## [WORK TO BE COMPLETED]
From the line with "Информация (17, 2500)" to the line with "Инъекционные средства (389, 1220)", retype every line exactly, including those two, and leave out the rest of the data below.

::: RECORDS PROVIDED :::

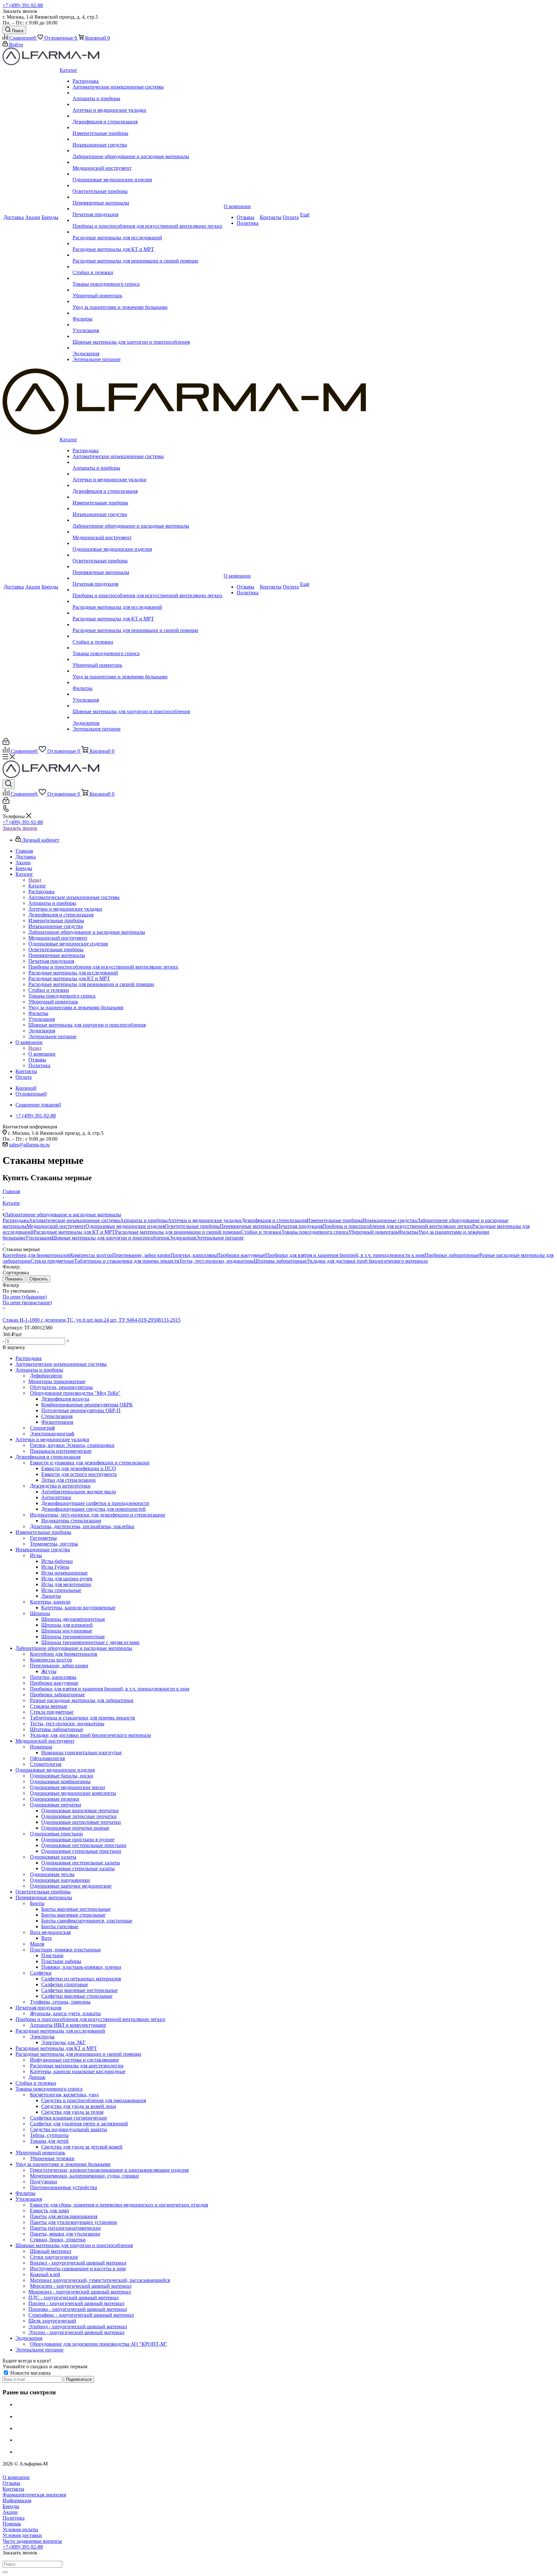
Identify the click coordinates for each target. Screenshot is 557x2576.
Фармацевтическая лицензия (34, 2494)
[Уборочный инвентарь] (147, 290)
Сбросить (38, 1279)
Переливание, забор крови (141, 1255)
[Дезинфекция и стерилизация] (147, 116)
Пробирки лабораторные (452, 1255)
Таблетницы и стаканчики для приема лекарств (126, 1261)
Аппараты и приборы (144, 1220)
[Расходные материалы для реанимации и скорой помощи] (147, 255)
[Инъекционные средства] (147, 139)
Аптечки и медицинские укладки (204, 1220)
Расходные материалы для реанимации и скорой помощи (178, 1232)
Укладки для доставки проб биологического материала (367, 1261)
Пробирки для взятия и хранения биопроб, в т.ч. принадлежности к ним (345, 1255)
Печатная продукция (299, 1226)
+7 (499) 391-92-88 (23, 5)
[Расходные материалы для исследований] (147, 232)
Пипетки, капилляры (194, 1255)
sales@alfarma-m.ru (29, 1144)
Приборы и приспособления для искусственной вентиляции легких (397, 1226)
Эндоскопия (182, 1237)
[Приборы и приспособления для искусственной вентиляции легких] (147, 220)
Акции (10, 2512)
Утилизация (38, 1237)
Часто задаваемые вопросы (32, 2541)
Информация (17, 2500)
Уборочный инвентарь (373, 1232)
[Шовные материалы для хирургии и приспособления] (147, 336)
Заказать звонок (20, 828)
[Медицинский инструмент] (147, 162)
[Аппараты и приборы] (147, 93)
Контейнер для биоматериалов (36, 1255)
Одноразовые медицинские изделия (125, 1226)
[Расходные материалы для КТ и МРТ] (147, 243)
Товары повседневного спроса (314, 1232)
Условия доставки (22, 2535)
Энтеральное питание (220, 1237)
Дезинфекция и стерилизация (274, 1220)
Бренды (11, 2506)
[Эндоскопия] (147, 348)
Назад (34, 880)
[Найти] (5, 2572)
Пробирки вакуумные (241, 1255)
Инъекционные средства (389, 1220)
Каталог (37, 885)
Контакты (13, 2489)
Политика (13, 2518)
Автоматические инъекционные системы (74, 1220)
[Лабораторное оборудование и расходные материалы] (147, 151)
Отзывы (11, 2483)
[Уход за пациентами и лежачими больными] (147, 301)
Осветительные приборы (192, 1226)
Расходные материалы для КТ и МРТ (74, 1232)
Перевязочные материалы (248, 1226)
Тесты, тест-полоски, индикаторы (216, 1261)
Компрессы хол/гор (91, 1255)
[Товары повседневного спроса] (147, 278)
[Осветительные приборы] (147, 185)
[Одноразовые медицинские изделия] (147, 174)
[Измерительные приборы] (147, 127)
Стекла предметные (52, 1261)
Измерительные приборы (334, 1220)
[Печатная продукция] (147, 209)
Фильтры (408, 1232)
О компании (41, 1054)
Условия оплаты (20, 2529)
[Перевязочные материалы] (147, 197)
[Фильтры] (147, 313)
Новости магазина (30, 2373)
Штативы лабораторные (280, 1261)
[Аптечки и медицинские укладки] (147, 104)
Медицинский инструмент (55, 1226)
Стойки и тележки (261, 1232)
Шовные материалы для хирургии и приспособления (110, 1237)
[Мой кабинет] (6, 743)
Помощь (12, 2523)
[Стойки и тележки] (147, 267)
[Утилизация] (147, 325)
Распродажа (16, 1220)
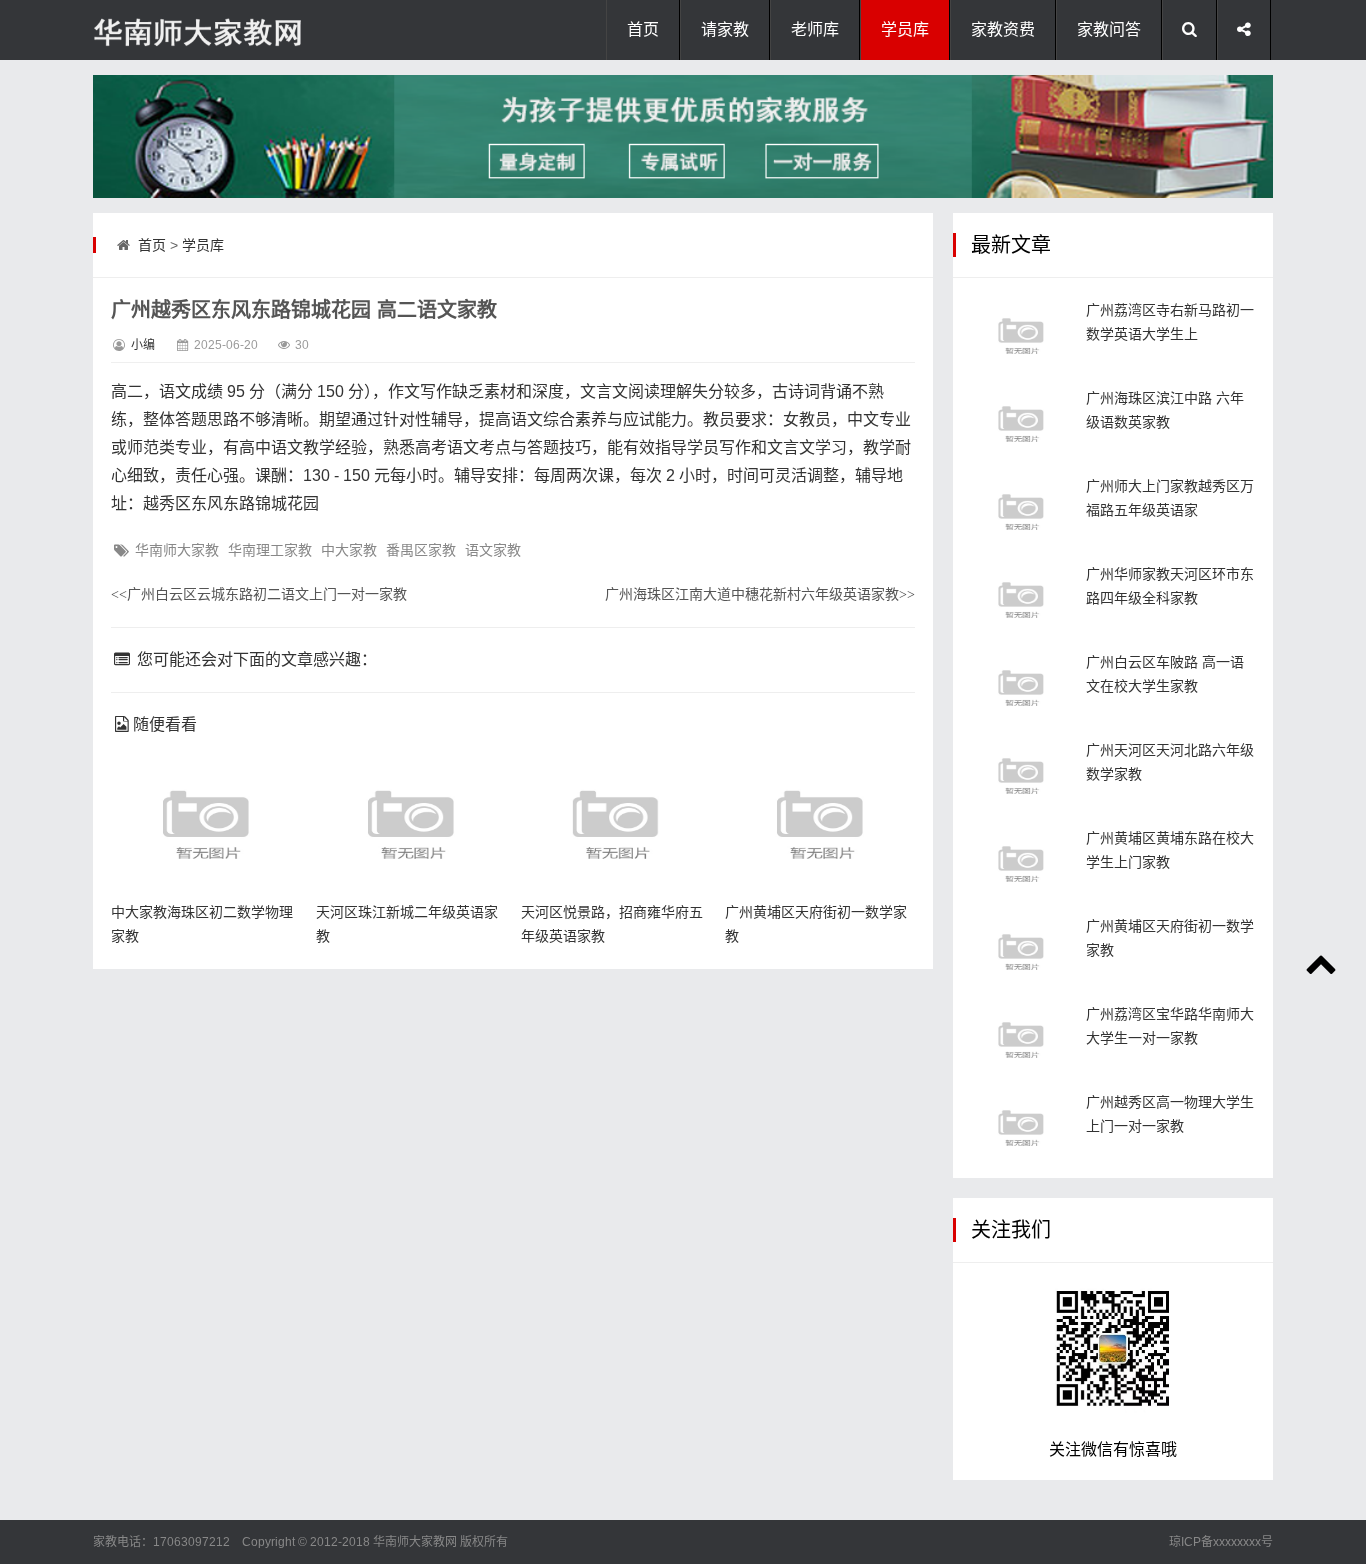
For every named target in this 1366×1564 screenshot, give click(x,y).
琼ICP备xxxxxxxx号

:::

## [EXERCISE OUTPUT]
Информация (17, 2500)
Уборочный инвентарь (373, 1232)
[Шовные материалы для хирургии и приспособления] (147, 336)
Заказать звонок (20, 828)
[Медицинский инструмент] (147, 162)
[Аппараты и приборы] (147, 93)
Контейнер для биоматериалов (36, 1255)
Одноразовые медицинские изделия (125, 1226)
[Расходные материалы для КТ и МРТ] (147, 243)
Товары повседневного спроса (314, 1232)
Условия доставки (22, 2535)
Энтеральное питание (220, 1237)
Дезинфекция и стерилизация (274, 1220)
Бренды (11, 2506)
[Эндоскопия] (147, 348)
Назад (34, 880)
[Найти] (5, 2572)
Пробирки вакуумные (241, 1255)
Инъекционные средства (389, 1220)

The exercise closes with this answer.